Courses à la COOP d’Oron. Je traverse les rayons sans précipitation, avec une équanimité qui me surprend; passage à la boucherie et verveine au café de l’Union où je lis les nouvelles du jour: les budgets plombés par les frais de dentistes; la suppression de la purée de pommes de terre au réfectoire d’une garderie d’Yverdon; la réduction annoncée par Nestlé de son aide à la culture veveysanne en réaction, avancent certains, au refus de son projet immobilier par la ville; les chiffres de la bonne récolte de betteraves dans la Broye vaudoise; les mauvais résultats des équipes de hockey et de foot de Lausanne; les propos de Marc Bonnant sur l’affaire Tarik Ramadan; l’accueil temporaire de 200´000 Salvadoriens risquant l’expulsion des Etats-Unis au Qatar qui recherche une main d’œuvre pour préparer la Coupe du monde de football en 2022, la retraite enfin de Michel Zendali.

Jardin

Riau Graubon / 17 heures

Tour du Häftli au réveil. Je poursuis par le chemin qui longe le canal de Nidau-Büren jusqu’à Brugg. Halte près des jardins-ouvriers avant Port. Le niveau du lac de Bienne est de 428.87 mètres aujourd’hui, contre 430,88 en été 2007, un été qui avait vu, comme en 2005, l’inversion des eaux de la Thièle. Je continue jusqu’au NMB où je parcours les expositions permanentes, avec le regret de ne pas retrouver l’exposition temporaire consacrée à Petinesca visible l’année dernière.

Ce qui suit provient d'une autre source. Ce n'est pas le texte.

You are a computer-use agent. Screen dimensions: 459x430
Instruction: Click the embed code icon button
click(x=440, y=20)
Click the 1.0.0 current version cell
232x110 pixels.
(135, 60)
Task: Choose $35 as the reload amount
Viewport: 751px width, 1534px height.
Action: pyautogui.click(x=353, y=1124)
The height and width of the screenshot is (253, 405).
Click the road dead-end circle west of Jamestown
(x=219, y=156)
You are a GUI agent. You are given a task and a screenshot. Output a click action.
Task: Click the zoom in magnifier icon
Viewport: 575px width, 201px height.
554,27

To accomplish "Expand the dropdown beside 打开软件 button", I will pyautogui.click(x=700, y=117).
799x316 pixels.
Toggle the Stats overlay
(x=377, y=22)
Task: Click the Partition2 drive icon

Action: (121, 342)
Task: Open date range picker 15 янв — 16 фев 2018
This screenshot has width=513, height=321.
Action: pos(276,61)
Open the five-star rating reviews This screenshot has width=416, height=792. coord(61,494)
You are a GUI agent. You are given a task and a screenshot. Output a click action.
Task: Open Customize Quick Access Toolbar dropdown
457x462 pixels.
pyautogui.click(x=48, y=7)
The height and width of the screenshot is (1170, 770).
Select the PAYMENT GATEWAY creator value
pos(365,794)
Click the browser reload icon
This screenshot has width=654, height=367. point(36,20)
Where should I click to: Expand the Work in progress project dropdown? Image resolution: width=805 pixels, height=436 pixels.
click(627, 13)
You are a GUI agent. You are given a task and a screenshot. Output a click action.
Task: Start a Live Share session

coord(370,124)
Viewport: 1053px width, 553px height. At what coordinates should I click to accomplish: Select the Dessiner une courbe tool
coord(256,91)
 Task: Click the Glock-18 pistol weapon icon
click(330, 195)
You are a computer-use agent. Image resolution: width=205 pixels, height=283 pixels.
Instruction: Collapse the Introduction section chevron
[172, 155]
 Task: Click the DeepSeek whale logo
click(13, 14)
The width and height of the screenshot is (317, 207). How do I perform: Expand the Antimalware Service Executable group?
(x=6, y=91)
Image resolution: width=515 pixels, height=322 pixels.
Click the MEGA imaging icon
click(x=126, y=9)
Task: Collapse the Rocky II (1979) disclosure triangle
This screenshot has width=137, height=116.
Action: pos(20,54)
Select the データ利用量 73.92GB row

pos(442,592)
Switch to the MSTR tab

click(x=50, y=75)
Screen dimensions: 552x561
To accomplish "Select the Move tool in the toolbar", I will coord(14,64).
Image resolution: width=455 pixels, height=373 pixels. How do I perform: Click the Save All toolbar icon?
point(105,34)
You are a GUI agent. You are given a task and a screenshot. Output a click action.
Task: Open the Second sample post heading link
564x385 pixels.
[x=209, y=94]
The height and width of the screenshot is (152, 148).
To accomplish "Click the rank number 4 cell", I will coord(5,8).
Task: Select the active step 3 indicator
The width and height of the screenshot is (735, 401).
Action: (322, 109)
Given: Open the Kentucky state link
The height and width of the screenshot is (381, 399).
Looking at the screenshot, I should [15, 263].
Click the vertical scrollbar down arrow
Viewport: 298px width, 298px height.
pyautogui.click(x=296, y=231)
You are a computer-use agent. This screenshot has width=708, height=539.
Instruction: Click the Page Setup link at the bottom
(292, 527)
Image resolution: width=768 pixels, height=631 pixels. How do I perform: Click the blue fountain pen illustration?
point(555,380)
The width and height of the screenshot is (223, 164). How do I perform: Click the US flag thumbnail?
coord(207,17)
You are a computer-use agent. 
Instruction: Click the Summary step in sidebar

  • L’appartement 1800 de Dora Neuhaus, la donatrice du musée, descendante des Verdan-Neuhaus: salon et salon de musique, salle à manger, cuisine. Mais aussi pièces dans les combles, buanderie et chambres de domestiques.
  • Quelques aspects de Bienne ville horlogère, mais aussi ville de fabrication d’indiennes, celles de l’entreprise Verdan-Neuhaus par exemple fondée en 1747 est active jusqu’en 1842. 
  • – Des aquarelles de Paul-André Robert peintre naturaliste du XXème siècle qui, depuis qu’il a treize ans, peint des larves de libellules et leurs métamorphoses.
  • – Des illustrations de Karl Walser pour les textes de son frère Robert.
  • – Une collection d’objets en lien avec l’histoire du cinéma.
  • – Des objets témoins des anciennes civilisations de la région des Trois-Lacs.

Je rumine, hésite à décaler mon affaire en offrant une place à un nouveau venu, en métamorphosant le je initial en un il, c’est-à-dire en allégeant, de moitié au moins, la charge qui pesait sur ses épaules et en la faisant porter – au moins sa responsabilité – par un je nouveau venu. Dont il est évidemment impossible de se débarrasser; car si en la plupart des livres, écrit Thoreau dans la première page de Walden, il est fait omission du Je, ou première personne, nous oublions ordinairement qu’en somme c’est toujours la première personne qui parle.
Il conviendrait, au cas où l’opération a lieu, d’établir fermement les relations entre l’ancien je et le nouveau, de répartir leurs tâches, de fixer leur rôle et de dessiner ce qui leur est commun. Le il pourrait par exemple avoir fait et dire ce qu’il a fait, le je écouter et écrire ce qu’il a entendu, sachant que chacun peut s’être livré de son côté à différentes activités. Cette distribution aurait la vertu de déconnecter la marche d’avec l’écriture, mais également de faire coexister l’immédiat avec le médiat et faire circuler leur incessants échanges.

– Comment mes histoires pourraient-elles plaire à un monsieur aussi instruit et aussi jeune que vous?
– Peut-être plus que vous ne l’imaginez, et plus en tout cas que celles qu’on peut lire dans les livres.